De toute façon, il ne semble n'y avoir aucune alternative à cela. Une étude publiée en octobre 2016 par la Harvard Business Review affirme que nos dirigeants ne sont pas prêts à tout changer, loin de là. « Ayant réussi plus vite que les autres, tout les pousse à être confortés dans la répétition de leurs modes de management antérieurs. Bien qu'ils souhaitent le changement, ils en sont souvent les premiers freins ». Du coup, non seulement vous avez le sentiment qu'ils ne servent à rien, mais en plus il ne faut pas compter sur eux voir entrevoir un quelconque changement .

ATTENDRE LE DÉPART DE SON COLLÈGUE POUR PARTIR À SON TOUR
Les Français excellent dans l'art du présentéisme contraint et forcé. Au départ une simple technique de stagiaire qui n'ose pas partir avant que quelqu'un ne lui en donne l'autorisation, cette stratégie s'applique aujourd'hui à la plupart des salariés – qui soit sont conscients de la médiocrité de leur travail, soit n'ont aucun courage. L'un n'empêchant pas l'autre, évidemment.

Oui, en France il est relativement commun et bien vu d'être assis devant son ordinateur de 9h30 à 18h, quand bien même vous n'avez rien à foutre de votre journée ou que vous êtes malade . Selon une étude Ipsos publiée cette année, 65 % des travailleurs Français préféreraient travailler de chez eux et ne plus avoir à se plier à des horaires qu'ils n'ont pas décidés. Sauf que nos dirigeants ne le souhaitent pour l'instant. Le présentéisme coûterait pourtant plus cher à l'entreprise que l'absentéisme. En effet, le salarié malade qui se force à venir va finalement détériorer son état – et potentiellement celui de ses collègues – et être moins productif nettement plus longtemps que s'il n'était pas venu une journée ou deux avant de revenir requinqué.
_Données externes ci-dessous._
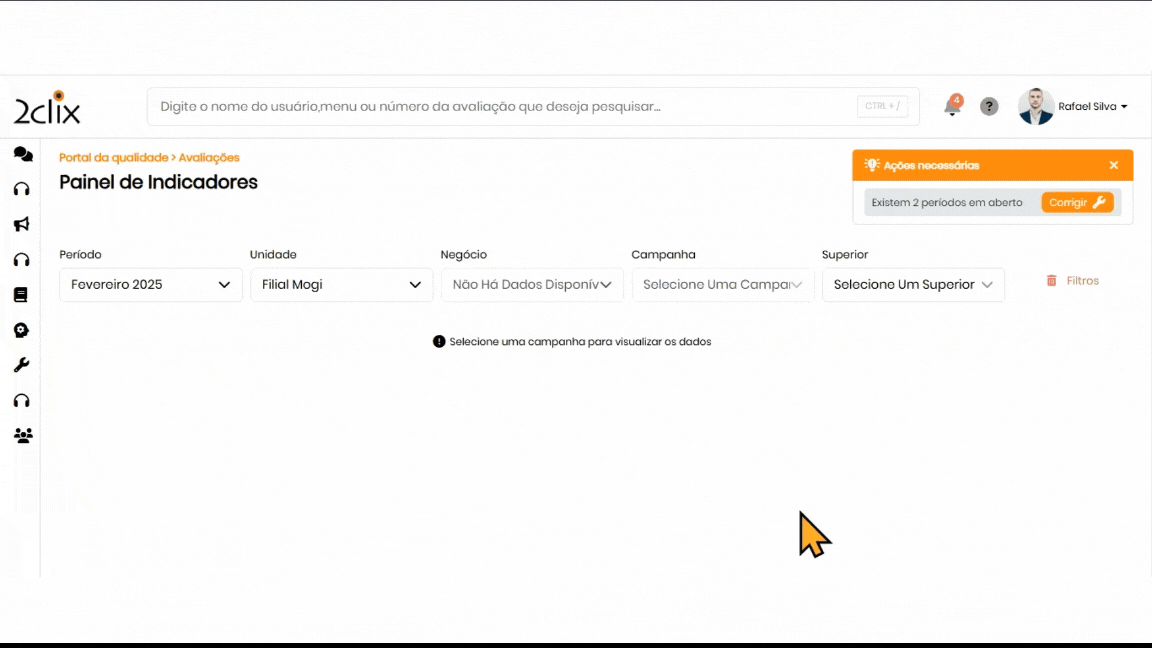Screen dimensions: 1152x648
Task: Open the Rafael Silva user menu
Action: point(1092,107)
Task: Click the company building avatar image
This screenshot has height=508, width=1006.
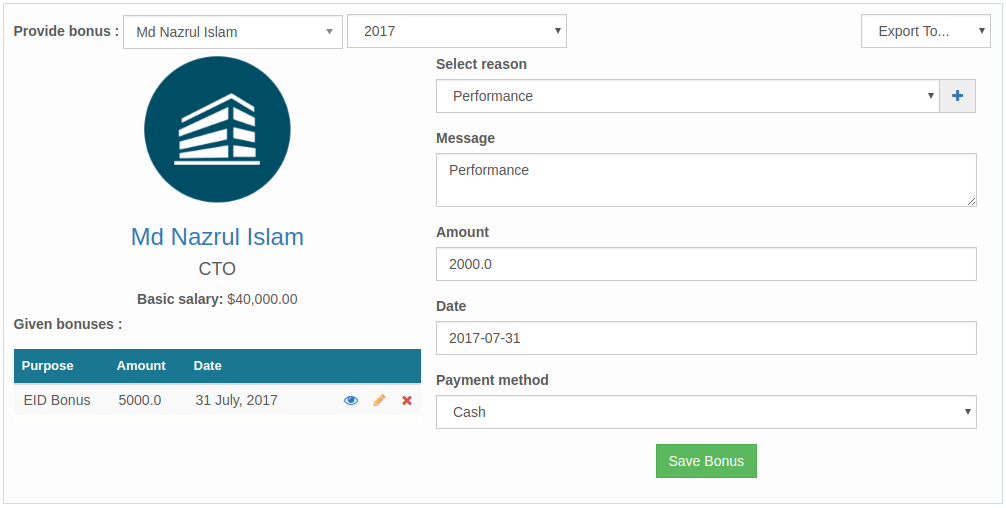Action: tap(217, 130)
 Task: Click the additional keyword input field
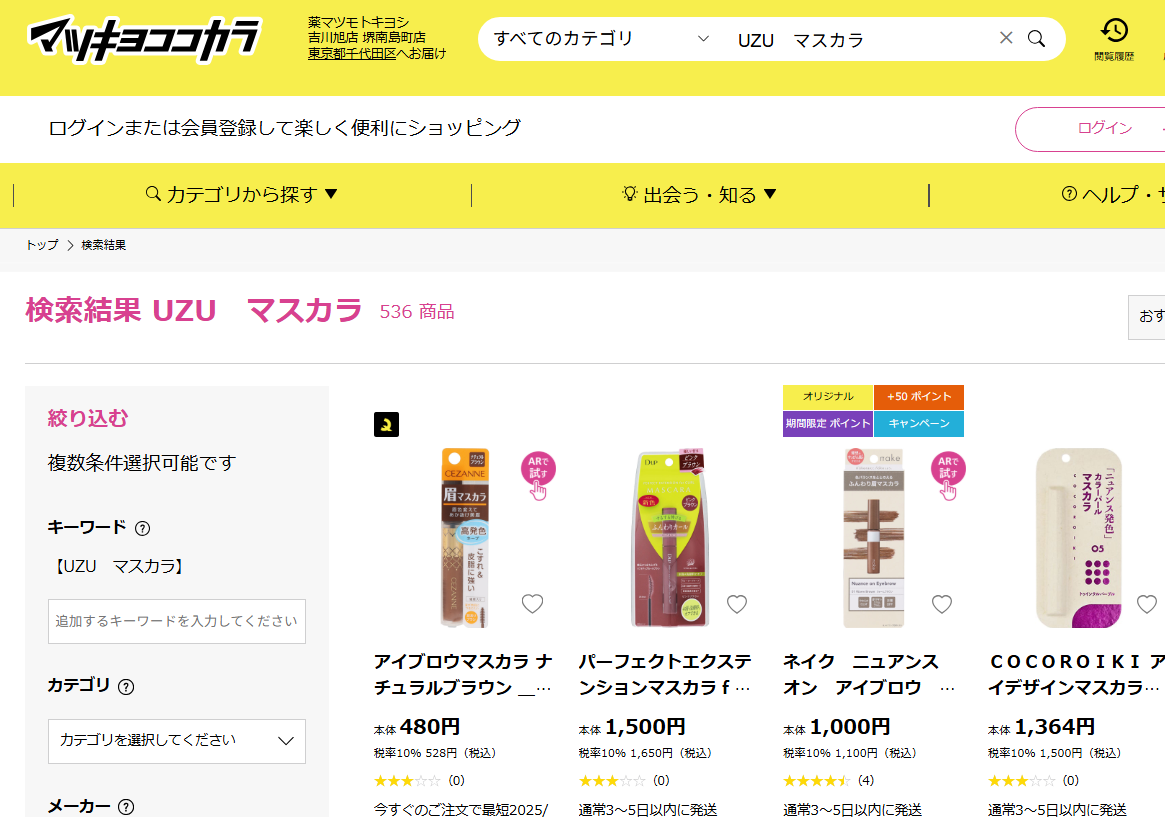coord(177,622)
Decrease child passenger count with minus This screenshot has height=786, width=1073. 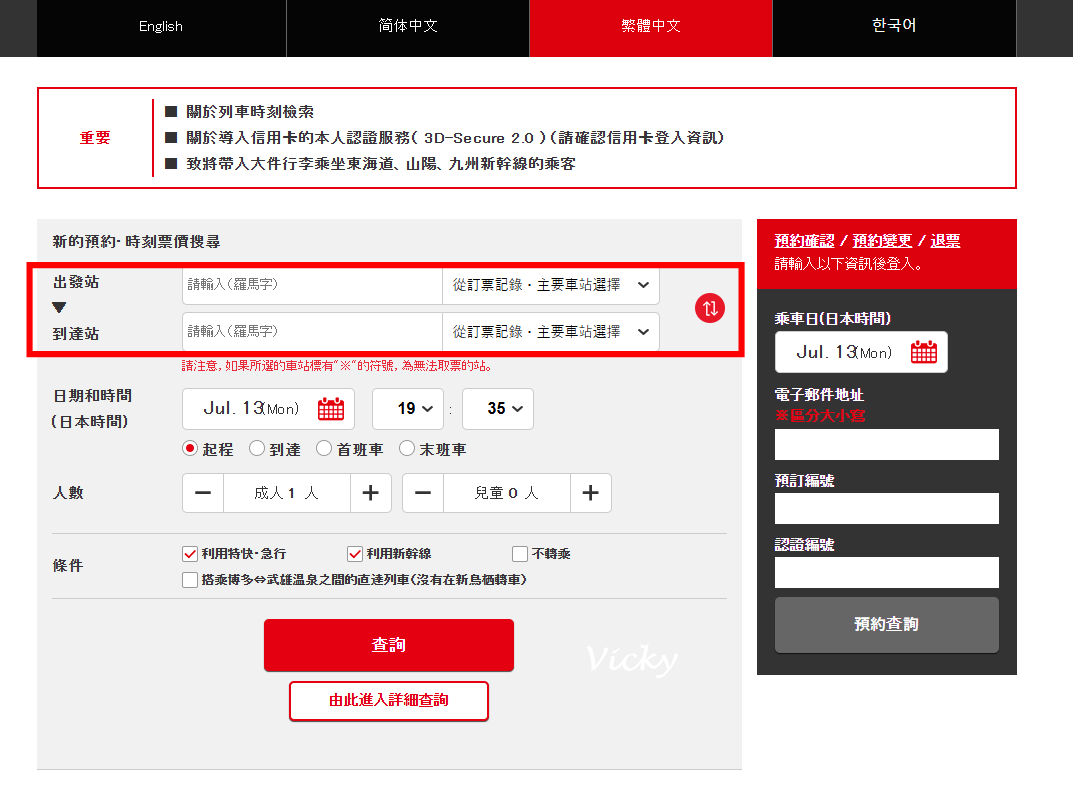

Le député Pierre Morel-A-L'Huissier voudrait même en faire la « Grande cause nationale pour 2018 ». Il expliquait récemment au site Next Impact que le télétravail est un « mode de vie qui tend vers l'optimisation de l'équilibre entre vie professionnelle et vie privée, la diminution de la fatigue inutile et la préservation des ressources environnementales. Si cette pratique ne concerne encore que 5 % à 10 % des salariés dans l'Hexagone, c'est que subsistent encore des freins culturels liés à un rapport au travail basé sur le présentéisme et à une culture managériale rétive ». Récemment, l'article 57 de la loi Travail avait formulé quelques aménagements pouvant faciliter le télétravail. Mais cela devait passer par un accord entre les partenaires sociaux, dont le dernier sur le sujet date de 2005. Mais dans un pays noyé sous le corporatisme et l'inertie, il est certain que nous serons encore assis sur notre chaise inconfortable lundi prochain, les yeux rivés sur notre écran à regarder l'horloge numérique défiler.